He jumpstarts things with some viscerally interesting nonsense. In faux-scratchy black-and-white, a coven of nubile young witches disrobes -- always a promising way to begin -- and then plunges daggers into an unseen sacrifice. That scene turns out to be a nightmare (or is it?) of a lovely young woman sleeping in a creaky house she has recently inherited from her grandparents. One thing leads to another, as they say, and the woman, taunted by the ghastly image of an old crone, winds up impaled on a coat rack.
Cut to the present day. A group of college archetypes -- the serious-minded good girl (Jessica Ellis), the strong and silent dude (Terry Erioski), the Che Guevara-wannabe (Zak Kilberg), the cocky jock (Travis Wood), the blonde slut (Laura Stein) and the stoner (Billy Beck) -- gathers at the aforementioned house, which has long been abandoned. The crew has been hired by an arrogant, cigar-chomping real-estate mogul (Brad Milne) to clean up the premises in hopes of putting the home up for sale.
Supernatural shenanigans commence soon after, with the nasty old crone playing peek-a-boo with our good girl, named Dana. Then the kids stumble upon an ominous book filled with scribbled incantations (I told you the picture owed something to Evil Dead).
Evidently, these guys are not horror buffs. Otherwise, they would have thought twice about allowing the wannabe revolutionary of the group, Iggy, to immediately read aloud from the book. Oops.
As it turns out, evil spirits will be unleashed only if something ritualistic or sinful occurs in the house. Of course, seeing how these are horny college kids, and the jock and the slut have sneaked away upstairs ...
Well, you get the idea. Humping leads to she-devils, blood-spurting, decapitations and shredded entrails -- a maelstrom of badness that one character observes is "worse than ... the Bush administration."
Rim shot! That sort of leaden joke aside, The Slaughter is a moderately entertaining horror flick with tongue placed firmly in cheek. Lee's screenplay can be rough-going, particularly with dialogue as clumsy at the exploitation pictures he spoofs. But it is too smartass and slaphappy to resist for long.
Is The Slaughter steeped in cliché because it's a parody or because it's just another splatter flick? The picture appears to be both. Characters get freaked out by the scariness and then promptly forget about it long enough to screw or get high. The buxom blonde suddenly decides to take a languorous bath in the midst of the weirdness (and thank goodness she does). The college kids debate whether the attacking zombies are of the old-school lumbering type, or whether they're the newer, faster models.

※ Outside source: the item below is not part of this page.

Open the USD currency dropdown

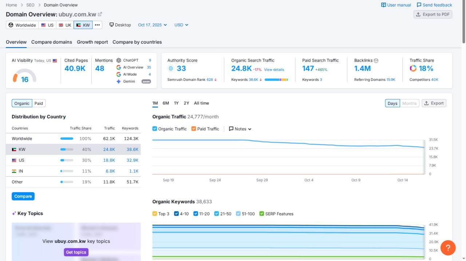[181, 25]
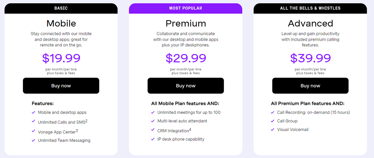Viewport: 374px width, 158px height.
Task: Click Buy now for the Advanced plan
Action: (310, 86)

By the time a blood-soaked Dana rails against the chief baddie as a "hateful, evil, murderous bitch with no friends and bad skin," you realize the entire film is pretty much critic-proof. If you pick things over, you just can't take a joke.
The DVDThe Video:
The 1.78:1 anamorphic widescreen print transfer is adequate but unremarkable. Colors are washed-out and images can be soft, but these shortcomings appear to be from the source material.
The Audio:The Dolby Digital 5.1 mix can be a bit thin at tomes, but it gets the job done and occasionally wrings atmospheric use from the rear speakers. Subtitles are available in English and Spanish.
Extras:One deleted scene (3:59) and five minutes, 14 seconds of outtakes are mildly amusing. Also included is a theatrical trailer and trailers of other Lionsgate pictures.
Final Thoughts:If you like drive-in movies with laughs, nicely executed gore (and some not-so-nicely-executed gore), so-so acting, some legitimately earned jolts and a few bare-breasted hotties, The Slaughter might just be worth your time.